There can be no commemoration of the Good Friday Agreement without properly recognising the role of women, Taoiseach Leo Varadkar has said.
Speakers at an event honouring women’s involvement in Northern Ireland’s peace process praised the work of Mo Mowlam, who served as the secretary of state for Northern Ireland at the time that the Good Friday Agreement was signed, and Hillary Clinton, who was present at the talk at Georgetown University in Washington DC.
Mr Varadkar said the role of women had been undervalued, and wondered what effect the Women’s Coalition would have if it was still a political party.
“The central role of women in the peace process was visible to everyone involved at the time,” he told those gathered.
“Women were there at its formal and informal genesis.

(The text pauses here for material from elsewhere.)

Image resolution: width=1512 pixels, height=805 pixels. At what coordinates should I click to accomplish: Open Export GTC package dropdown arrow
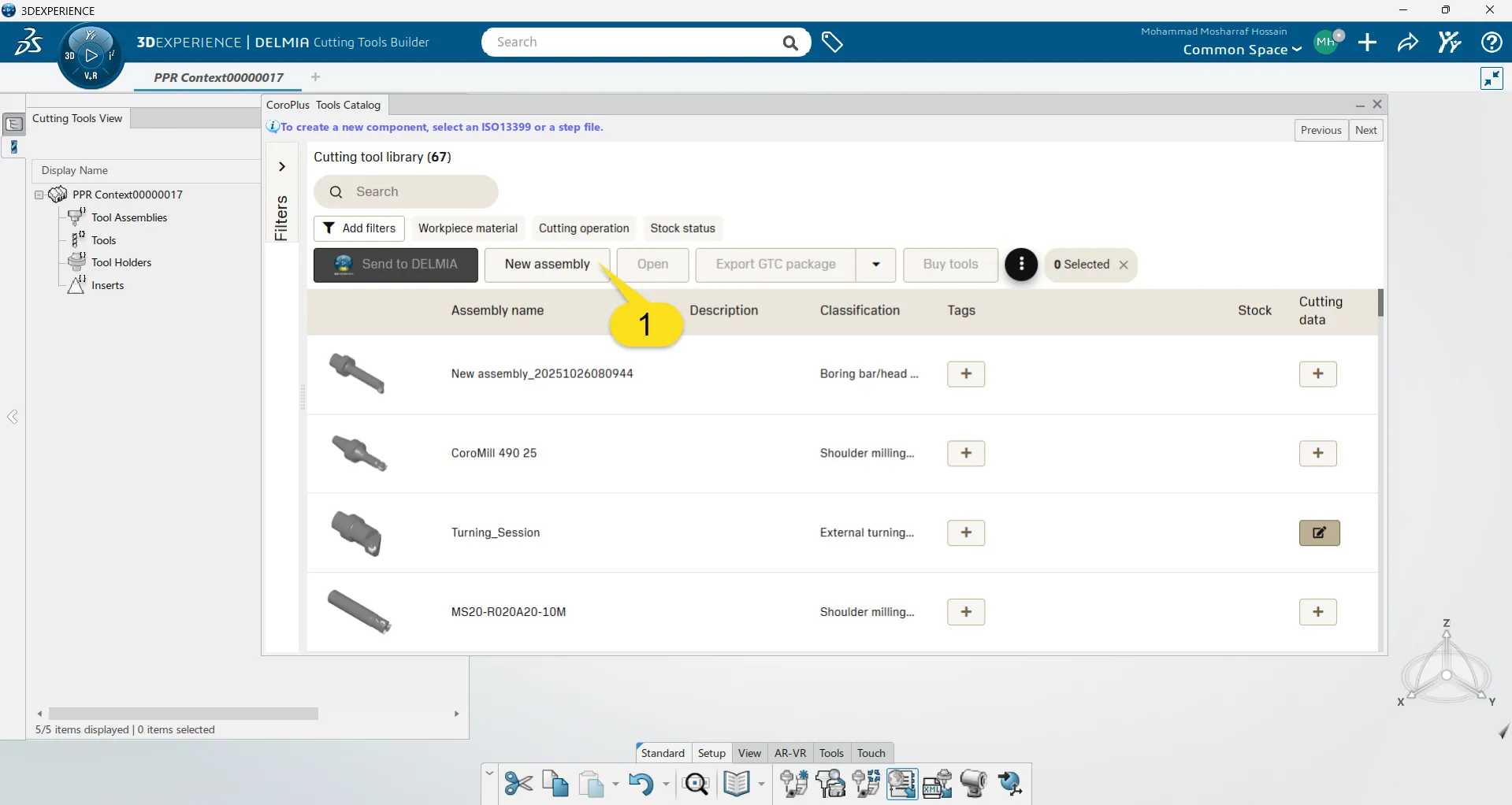coord(875,265)
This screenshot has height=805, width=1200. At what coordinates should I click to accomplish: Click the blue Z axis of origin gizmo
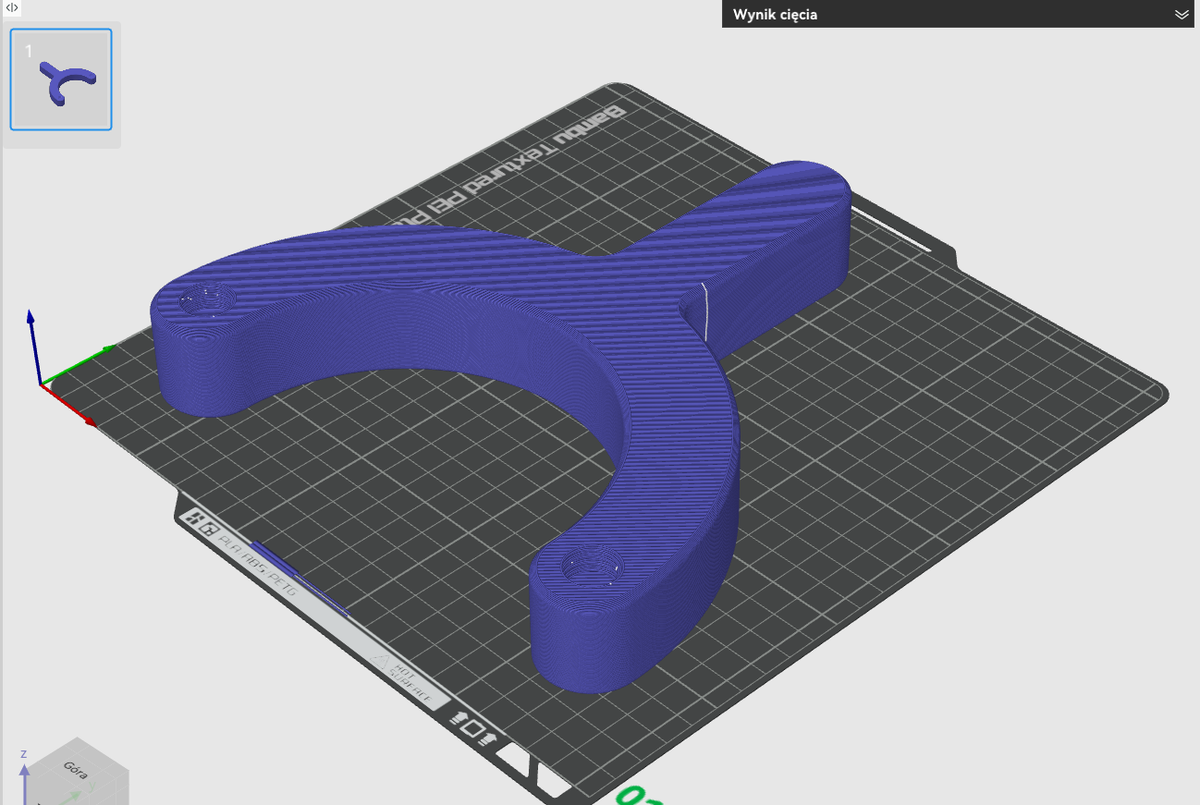point(31,346)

Women played a leading role at the political top tables in Belfast, London, Dublin and in Washington, and provided voices in civil society which shaped the context in which peace became possible.
He said that women were there to respond “when things fell apart and move forward when others tried to drag us back”.
The Taoiseach said: “As Bernadette Devlin McAliskey said, the real problem in our history was not that women were written out of Irish history, it’s that they were never written into it in the first place.
“In truth, women from across the political spectrum are able to contribute to everything that happened, except it seems, the photographs at the end.
“And I believe, therefore, we can have no meaningful commemoration of the Good Friday Agreement unless the role of women is properly recognised and applauded.”
Monica McWilliams, who also spoke at the event, praised Mrs Clinton for her work in Northern Ireland, saying “we were truly blessed to have women on this side of the Atlantic to help us, and good men, too”.
“Today is very emotional for me in many ways, because we would have been somewhere down there in the back looking on, never mind not even being in the picture.”
She said that there was “unfinished business” as part of the Good Friday Agreement, including integrated education and the participation of women in politics.
Ms McWilliams added: “We are in the cusp of a new era. And we’re crafting tools that we could never have dreamed of for our children. There are people alive today that would not have been alive had we not made that Good Friday Agreement.”
Former president of Ireland Mary Robinson, Sinn Féin’s vice president Michelle O’Neill and former Irish minister of state Liz O’Donnell also spoke on the panel with Ms McWilliams.